(Beginning of DATA FOR REVIEW)

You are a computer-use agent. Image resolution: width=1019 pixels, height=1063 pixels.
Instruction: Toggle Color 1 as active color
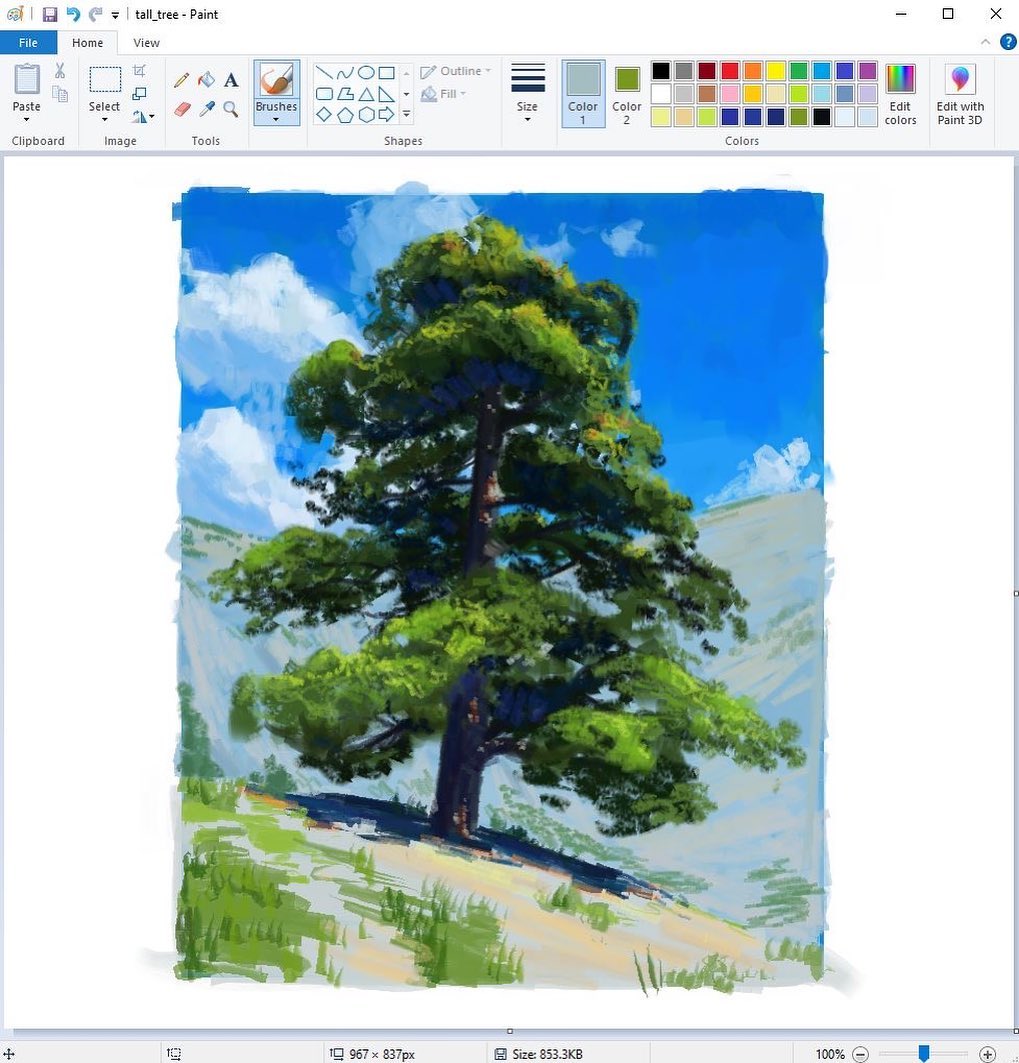(x=583, y=94)
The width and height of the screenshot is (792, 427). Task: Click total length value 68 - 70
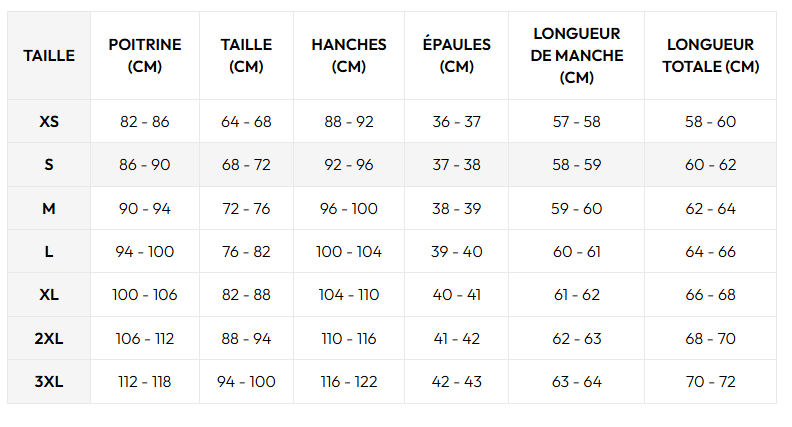[710, 339]
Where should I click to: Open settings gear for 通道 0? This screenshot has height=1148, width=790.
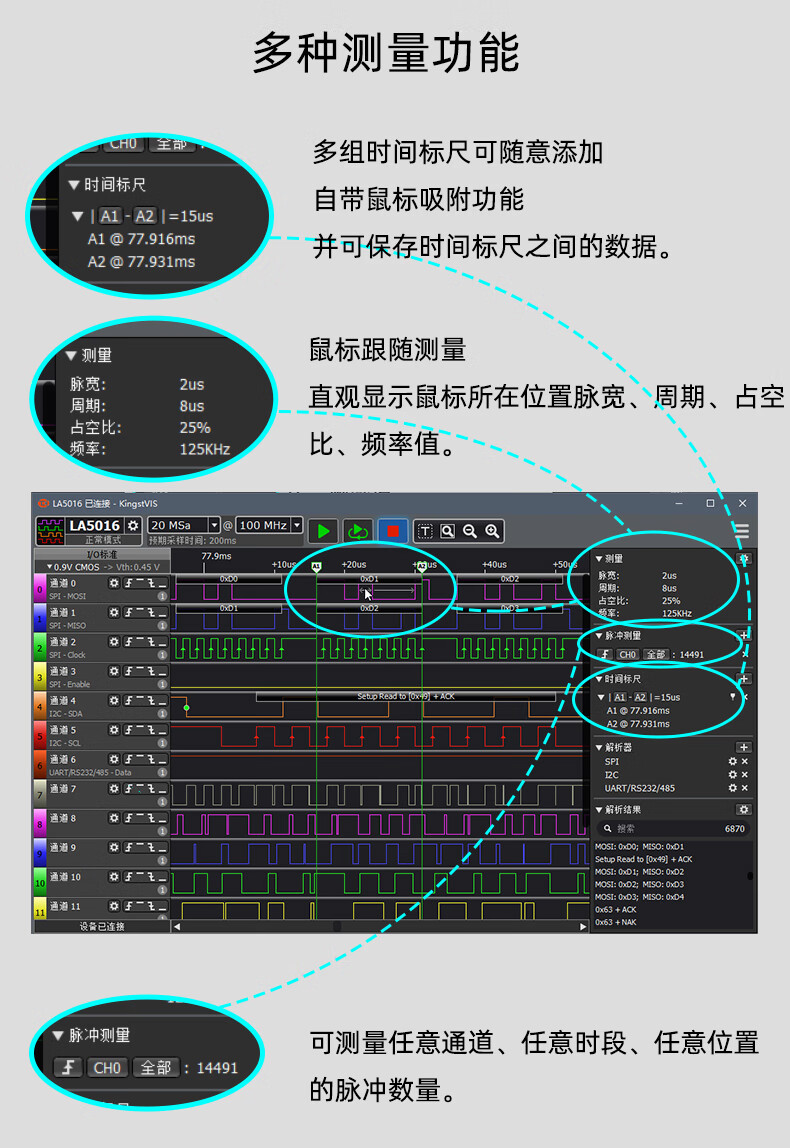[114, 582]
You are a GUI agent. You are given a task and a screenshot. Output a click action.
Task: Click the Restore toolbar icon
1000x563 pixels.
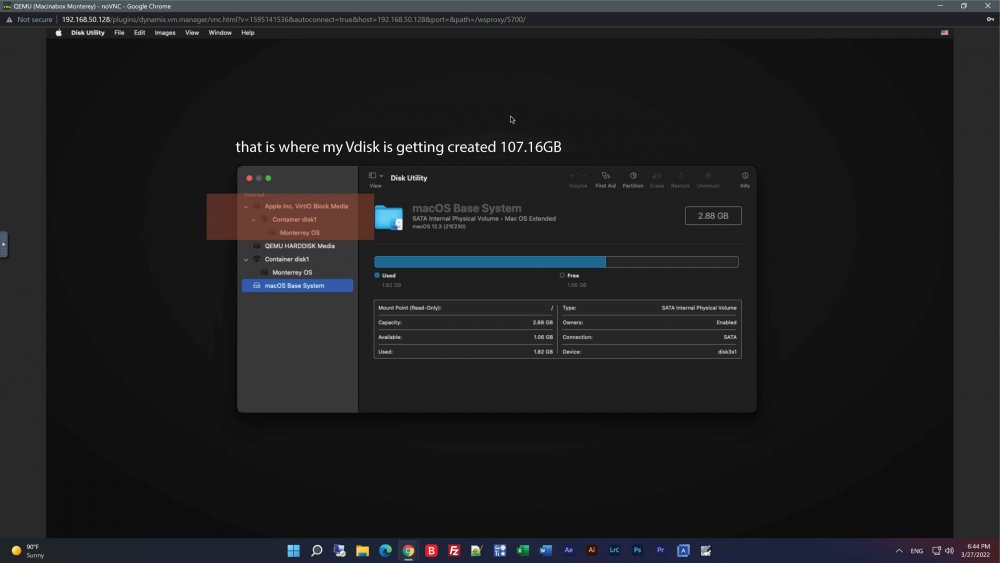click(x=680, y=179)
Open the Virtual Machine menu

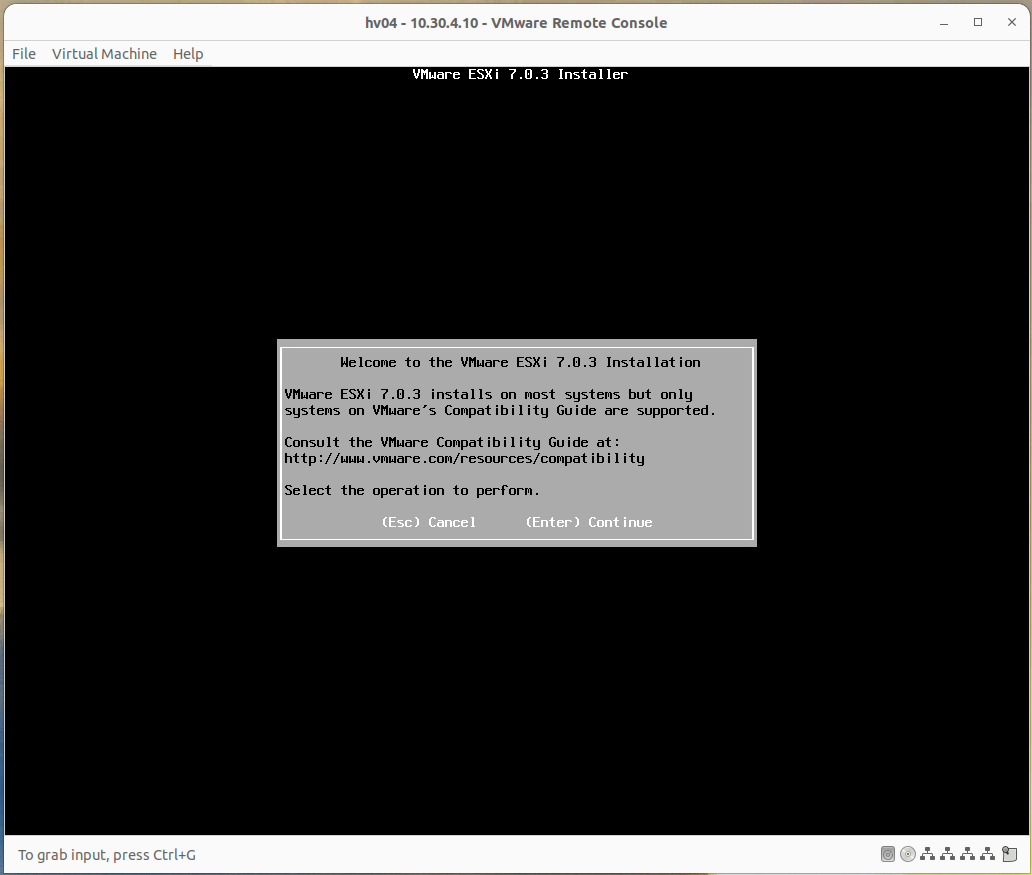(104, 54)
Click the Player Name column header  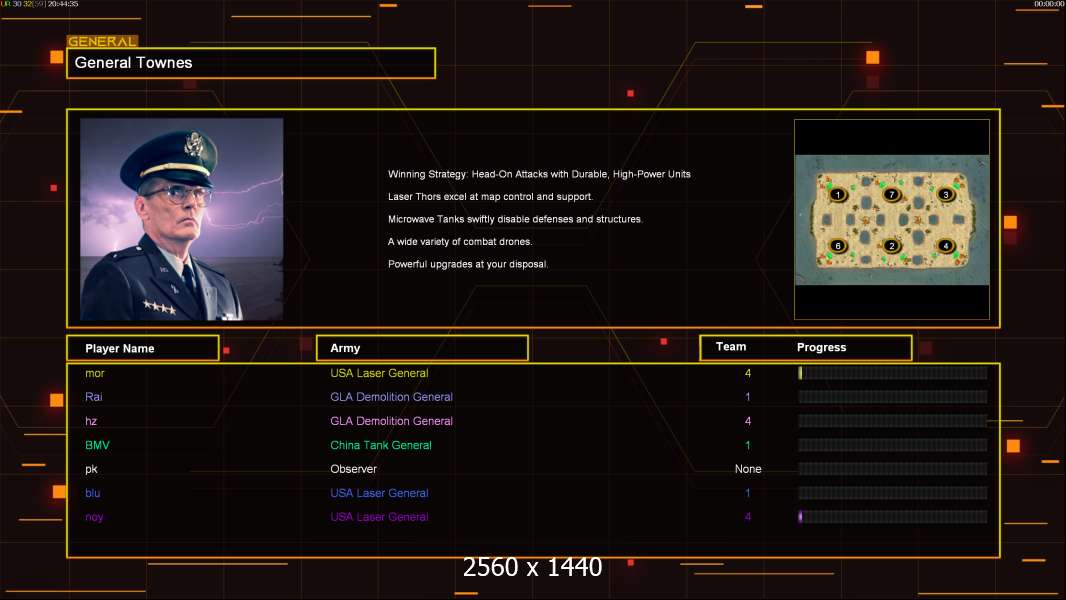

(End of DATA FOR REVIEW)

» WORK ITEM: Beginning at the line that holds "The width and" and ending with the last line of the entries, please set down each line exactly, leaving every picture out.

» ANSWER TO THIS TASK:
The width and height of the screenshot is (792, 427). Task: Click total length value 68 - 70
[710, 339]
Where should I click to: Open settings gear for 通道 0? This screenshot has height=1148, width=790.
[114, 582]
You are a GUI agent. You are given a task and a screenshot. Output a click action.
Task: Click the Restore toolbar icon
1000x563 pixels.
click(x=680, y=179)
Open the Virtual Machine menu

(104, 54)
Click the Player Name column header  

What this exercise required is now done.